Un elefante camina casi 50 kilómetros al día. Un oso se está moviendo 18 de las 24 horas del día explorando lugares recónditos. Un león o un tigre corren y trepan árboles sin descanso. Todos ellos pasan la vida constantemente de un lugar a otro. Se relacionan en movimiento, con sus manadas, con sus crías. Salvo que, oh destino, la criatura haya tenido la mala suerte de ser encerrada en una caja con barrotes en la que nacerá, crecerá y se moverá lo que le dejen. Sin privacidad. Expuestos a los flashes, los ruidos y las manos largas de quienes no han tenido nada mejor que hacer que pagar una entrada por visitar centros de tortura.

Porque eso es lo que los zoos son: centros de tortura para animales. Una animalada, si así lo quieres, para el bienestar de los bichos que pasarán su mísera existencia en un rincón tan hostil. Una especie de Guantánamo para animales. Porque no, los animales no son felices en un zoo. Ese argumento es una de las mayores patrañas nunca oídas. Los monos y los pájaros se autolesionan. A estos se le recortan las alas para que se estén quietecitos y no puedan volar. Los leones y los tigres se pasan la vida meciéndose hacia delante y hacia atrás en un intento inútil de ganar espacio, de estirar las piernas. Y las jirafas encerradas acaban doblando el cuello, un comportamiento que nunca se ve cuando están en su entorno natural.
A menudo quienes visitan los zoos empujan a quien tengan al lado con tal de ver a esa cría de panda tan rechoncha, al bebé koala que con tanto ahínco se agarra a su madre o a la jirafa recién nacida que está aprendiendo a mantenerse erguida. Sin embargo, cuando todos ellos crecen, al público entregado ya no le parecen tan dignos de atención, así que muchos zoos se deshacen como pueden de los animales adultos e incentivan la procreación de nuevos retoños que les garanticen más visitantes y por ende, más dinero, según denuncia la asociación Personas por el Trato Ético De Los Animales PETA, son las siglas en inglés.

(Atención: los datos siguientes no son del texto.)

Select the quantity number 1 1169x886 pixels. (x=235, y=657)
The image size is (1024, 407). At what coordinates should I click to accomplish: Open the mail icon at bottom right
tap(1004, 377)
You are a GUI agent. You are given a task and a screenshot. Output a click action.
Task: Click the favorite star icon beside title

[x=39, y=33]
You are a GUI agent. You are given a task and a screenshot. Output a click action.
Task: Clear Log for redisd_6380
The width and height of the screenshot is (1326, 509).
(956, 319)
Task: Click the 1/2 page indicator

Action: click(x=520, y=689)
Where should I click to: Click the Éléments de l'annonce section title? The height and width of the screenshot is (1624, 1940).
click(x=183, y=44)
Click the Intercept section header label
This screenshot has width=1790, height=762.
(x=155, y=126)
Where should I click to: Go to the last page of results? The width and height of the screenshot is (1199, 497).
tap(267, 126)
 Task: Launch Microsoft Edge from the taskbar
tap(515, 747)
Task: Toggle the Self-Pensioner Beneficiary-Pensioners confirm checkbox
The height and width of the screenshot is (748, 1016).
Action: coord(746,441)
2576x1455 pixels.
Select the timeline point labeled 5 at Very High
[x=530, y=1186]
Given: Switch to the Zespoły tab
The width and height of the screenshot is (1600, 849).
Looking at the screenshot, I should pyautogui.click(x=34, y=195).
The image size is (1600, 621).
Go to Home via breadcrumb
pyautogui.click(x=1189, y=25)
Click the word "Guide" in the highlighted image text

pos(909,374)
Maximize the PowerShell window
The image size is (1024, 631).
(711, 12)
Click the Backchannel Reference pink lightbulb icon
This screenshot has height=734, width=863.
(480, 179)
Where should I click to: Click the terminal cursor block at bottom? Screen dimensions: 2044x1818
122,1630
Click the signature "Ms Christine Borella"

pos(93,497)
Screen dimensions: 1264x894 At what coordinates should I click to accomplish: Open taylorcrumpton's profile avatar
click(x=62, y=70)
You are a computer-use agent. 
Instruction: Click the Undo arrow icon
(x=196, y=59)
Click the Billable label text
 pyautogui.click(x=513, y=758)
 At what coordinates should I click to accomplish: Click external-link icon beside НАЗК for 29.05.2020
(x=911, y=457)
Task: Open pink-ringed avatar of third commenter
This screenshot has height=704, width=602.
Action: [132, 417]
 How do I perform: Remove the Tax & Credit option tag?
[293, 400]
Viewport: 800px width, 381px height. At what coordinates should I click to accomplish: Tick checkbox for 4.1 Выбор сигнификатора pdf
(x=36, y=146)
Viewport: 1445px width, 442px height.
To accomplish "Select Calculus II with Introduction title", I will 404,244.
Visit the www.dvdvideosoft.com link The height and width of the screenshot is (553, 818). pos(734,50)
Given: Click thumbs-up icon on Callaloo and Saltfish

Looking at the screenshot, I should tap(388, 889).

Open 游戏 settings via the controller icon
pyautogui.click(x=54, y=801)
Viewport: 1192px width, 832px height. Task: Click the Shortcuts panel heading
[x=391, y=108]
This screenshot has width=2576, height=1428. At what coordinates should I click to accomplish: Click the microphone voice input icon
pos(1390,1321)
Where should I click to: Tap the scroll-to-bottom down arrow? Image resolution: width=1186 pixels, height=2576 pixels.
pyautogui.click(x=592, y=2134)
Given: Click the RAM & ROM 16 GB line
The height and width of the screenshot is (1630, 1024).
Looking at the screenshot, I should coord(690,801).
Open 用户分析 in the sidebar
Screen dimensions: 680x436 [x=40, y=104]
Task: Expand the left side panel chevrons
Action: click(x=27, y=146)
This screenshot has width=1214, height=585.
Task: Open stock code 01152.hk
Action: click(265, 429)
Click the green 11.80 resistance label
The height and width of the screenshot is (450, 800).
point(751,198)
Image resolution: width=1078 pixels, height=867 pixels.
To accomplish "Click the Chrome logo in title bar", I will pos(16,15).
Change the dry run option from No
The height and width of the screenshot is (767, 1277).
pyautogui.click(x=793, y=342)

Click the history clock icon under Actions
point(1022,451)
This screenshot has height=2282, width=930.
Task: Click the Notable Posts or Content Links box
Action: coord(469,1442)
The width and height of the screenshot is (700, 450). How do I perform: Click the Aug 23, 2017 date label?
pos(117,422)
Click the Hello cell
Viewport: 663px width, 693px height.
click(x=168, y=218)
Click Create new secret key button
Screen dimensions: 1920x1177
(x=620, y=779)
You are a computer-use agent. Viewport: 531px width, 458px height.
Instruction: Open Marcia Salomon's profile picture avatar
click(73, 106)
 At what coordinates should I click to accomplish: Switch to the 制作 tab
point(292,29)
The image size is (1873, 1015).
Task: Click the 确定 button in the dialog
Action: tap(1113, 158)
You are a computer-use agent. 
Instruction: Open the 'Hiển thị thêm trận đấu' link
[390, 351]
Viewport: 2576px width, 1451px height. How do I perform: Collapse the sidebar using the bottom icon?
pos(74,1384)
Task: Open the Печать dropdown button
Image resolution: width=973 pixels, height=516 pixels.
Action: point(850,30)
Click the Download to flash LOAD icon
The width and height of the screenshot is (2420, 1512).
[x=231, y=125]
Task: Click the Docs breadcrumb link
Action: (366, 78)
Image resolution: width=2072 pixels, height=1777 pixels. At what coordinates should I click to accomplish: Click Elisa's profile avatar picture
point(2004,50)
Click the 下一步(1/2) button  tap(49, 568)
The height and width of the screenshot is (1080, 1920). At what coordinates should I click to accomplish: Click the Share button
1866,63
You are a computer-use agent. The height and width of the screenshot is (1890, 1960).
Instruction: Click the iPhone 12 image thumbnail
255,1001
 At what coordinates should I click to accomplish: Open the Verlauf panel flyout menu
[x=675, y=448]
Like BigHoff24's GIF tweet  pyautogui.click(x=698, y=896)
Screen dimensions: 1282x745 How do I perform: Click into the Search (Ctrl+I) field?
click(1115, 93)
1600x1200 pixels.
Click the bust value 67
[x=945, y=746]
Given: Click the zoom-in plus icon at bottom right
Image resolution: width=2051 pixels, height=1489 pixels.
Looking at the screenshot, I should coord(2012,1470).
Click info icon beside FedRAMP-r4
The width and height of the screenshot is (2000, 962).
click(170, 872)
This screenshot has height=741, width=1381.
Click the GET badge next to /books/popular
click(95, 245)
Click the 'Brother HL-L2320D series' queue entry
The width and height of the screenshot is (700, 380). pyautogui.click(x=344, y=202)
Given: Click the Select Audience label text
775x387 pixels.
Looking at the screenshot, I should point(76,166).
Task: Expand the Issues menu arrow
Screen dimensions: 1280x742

Y luego está la sandez esa de que los zoos existen para mantener con vida a animales que están en peligro de extinción. Bueno, pues no. La mayoría de los animales enclaustrados y atormentados que uno ve tras los barrotes de los zoológicos no están en peligro de extinción. Viven, y muy a gusto, en las sabanas africanas o estepas siberianas. Los pocos, además, que sí pueden estar en peligro de extinción no son nunca liberados. Es decir, un animal en peligro de extinción se cría en cautividad supuestamente con el fin de, en algún momento, ser devuelto a su origen. Esto no ocurre en los zoos. Los zoos son, de hecho, lo contrario de este planteamiento. El animal nacerá, será expuesto y luego defenestrado. Y nadie se preocupará por mantener el hábitat de origen de la especie.

Las especies menos populares serán además relegadas. En un zoo habrá tigres y leones pero aves o reptiles menos conocidos nunca aparecerán. El concepto de diversidad que adquirirán los visitantes distará mucho de la diversidad real. Quien acude a un zoo aprenderá poco o nada sobre los animales. De hecho, creerá que es adecuado mantenerlos en una caja, mostrarlos a turistas o manadas de adolescentes hormonados como si de una feria se tratara. ¿Alguien cree que se aprende mucho sobre el hábitat de los animales en los apenas tres minutos que uno pasa delante de un ejemplar encerrado?
No vivimos en los años 80. Quien no pueda viajar, puede ver documentales, consultar vídeos de YouTube, incluso viajar a través de realidad virtual y ver animales. Es anacrónico y cateto tenerlos encerrados. ¿Para ver cómo visten los indígenas australianos o los monjes tibetanos también tenemos que coger un ejemplar y meterlo en caja? No, ¿verdad? Pues eso.